Now GfK starts to make ridiculous assumptions based on the feedback from just over 1 200 people, saying trash like "20% of South Africans who sign up for a subscription video-on-demand (SVOD) service such as Netflix or Showmax do so with the intention of cancelling their pay-television subscription."

Wonderfully GfK's international ViewScape survey that comes with an asterisk, this year covers Africa in terms of South Africa, Kenya and Nigeria for the first time.

What the GfK survey "found" is not what the lurid clickbait-grabbing headlines say (meaning the reporting is wrong), and GfK's survey itself should be taken with a pinch of salt - mostly for the totally trash and unrealistic nonsense that any ordinary primary school child with a brain who uses it, can tell you can't be possibly true.

"The average user spends around 7 hours and 2 minutes a day consuming video content, with broadcast television accounting for just 42% of the time South Africans spend in front of a screen," the GfK study finds.

Really? When do people eat and work and commute and like, do stuff, because 7 hours is basically your entire "awake" time of a day.

"People aged 18 to 24 years spend more than 8 hours a day watching video content as they tend to spend more time with free digital video," the GfK survey also found. Again, really? Do people still physically go pee or do everybody nowadays have catheters?

Watching 8 hours of video content a day is implausible.

Can anyone start watching at 5pm and keep watching until midnight? Or start watching at 9am in the morning and still be watching by 5pm in the afternoon? Daily?? Puh-leaze.

Not even South Africa's most hard-core TV critics doing it for a living can do such hours.

Benjamin Ballensiefen, managing director for sub-Saharan Africa at GfK says in a quotable "The media industry is experiencing a revolution as digital platforms transform viewers' video consumption behaviour. The GfK ViewScape study is one of the first to not only examine broadcast television consumption in Kenya, Nigeria and South Africa, but also to quantify how linear and online forms of content distribution fit together in the dynamic world of video consumption."
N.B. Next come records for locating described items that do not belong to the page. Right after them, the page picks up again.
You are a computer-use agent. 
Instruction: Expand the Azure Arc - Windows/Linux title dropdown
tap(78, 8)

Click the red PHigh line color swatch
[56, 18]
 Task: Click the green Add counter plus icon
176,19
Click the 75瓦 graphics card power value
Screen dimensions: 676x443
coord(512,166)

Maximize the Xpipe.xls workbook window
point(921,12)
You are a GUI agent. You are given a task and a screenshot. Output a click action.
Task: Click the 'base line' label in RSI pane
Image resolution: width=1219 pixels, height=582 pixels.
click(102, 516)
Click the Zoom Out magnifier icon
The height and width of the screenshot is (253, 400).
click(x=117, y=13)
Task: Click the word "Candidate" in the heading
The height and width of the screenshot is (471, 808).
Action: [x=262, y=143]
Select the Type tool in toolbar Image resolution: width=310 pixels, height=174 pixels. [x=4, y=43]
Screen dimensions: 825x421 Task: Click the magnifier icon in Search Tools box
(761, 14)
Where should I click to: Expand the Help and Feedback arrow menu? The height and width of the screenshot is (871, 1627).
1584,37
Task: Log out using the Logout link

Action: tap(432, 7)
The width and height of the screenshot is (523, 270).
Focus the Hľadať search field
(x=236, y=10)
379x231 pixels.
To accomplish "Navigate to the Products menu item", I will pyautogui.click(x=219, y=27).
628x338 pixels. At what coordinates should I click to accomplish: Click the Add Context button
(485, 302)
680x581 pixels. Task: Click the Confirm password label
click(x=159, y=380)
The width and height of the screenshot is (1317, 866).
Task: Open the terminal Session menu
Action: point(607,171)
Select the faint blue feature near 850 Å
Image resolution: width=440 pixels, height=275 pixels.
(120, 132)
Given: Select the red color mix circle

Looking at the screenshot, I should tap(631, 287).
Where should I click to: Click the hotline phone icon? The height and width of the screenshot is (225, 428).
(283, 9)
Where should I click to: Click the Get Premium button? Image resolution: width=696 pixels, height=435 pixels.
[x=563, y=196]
Molemo Moahloli, general manager for media research and regional business development at GfK Sub-Sahara Africa, "says "Linear and non-linear television both play significant roles in South Africa’s video landscape, though disruption from digital players poses a growing threat to the incumbents".

No problem there with both these people's prepared drop-in quotables. Digital platforms are indeed transforming consumption behaviour, and it's actually very important that real, representative and comprehensive media research is done to track and analyse these changes.

But now more trash. "The study finds that just over a third of South African adults are using streaming video-on-demand (SVOD) services, with only 16% of SVOD users subscribing to multiple services."

Again? Really? 33% of South African adults are using SVOD services? In a country where there's still 3 532 pit toilets at schools because of a lack of resources? Gimme a break.

Journalists and publications covering the TV and film industry, as well as the video content evolution in South Africa and across the continent, need to do a better job at interpreting and parsing information to give real information, news and proper context to people and less mindless copy-paste fluff.

And places like GfK peddling pandering surveys should really stop issuing trash when it makes dubious inferences about a population like South Africa from a sample of 1200 respondents.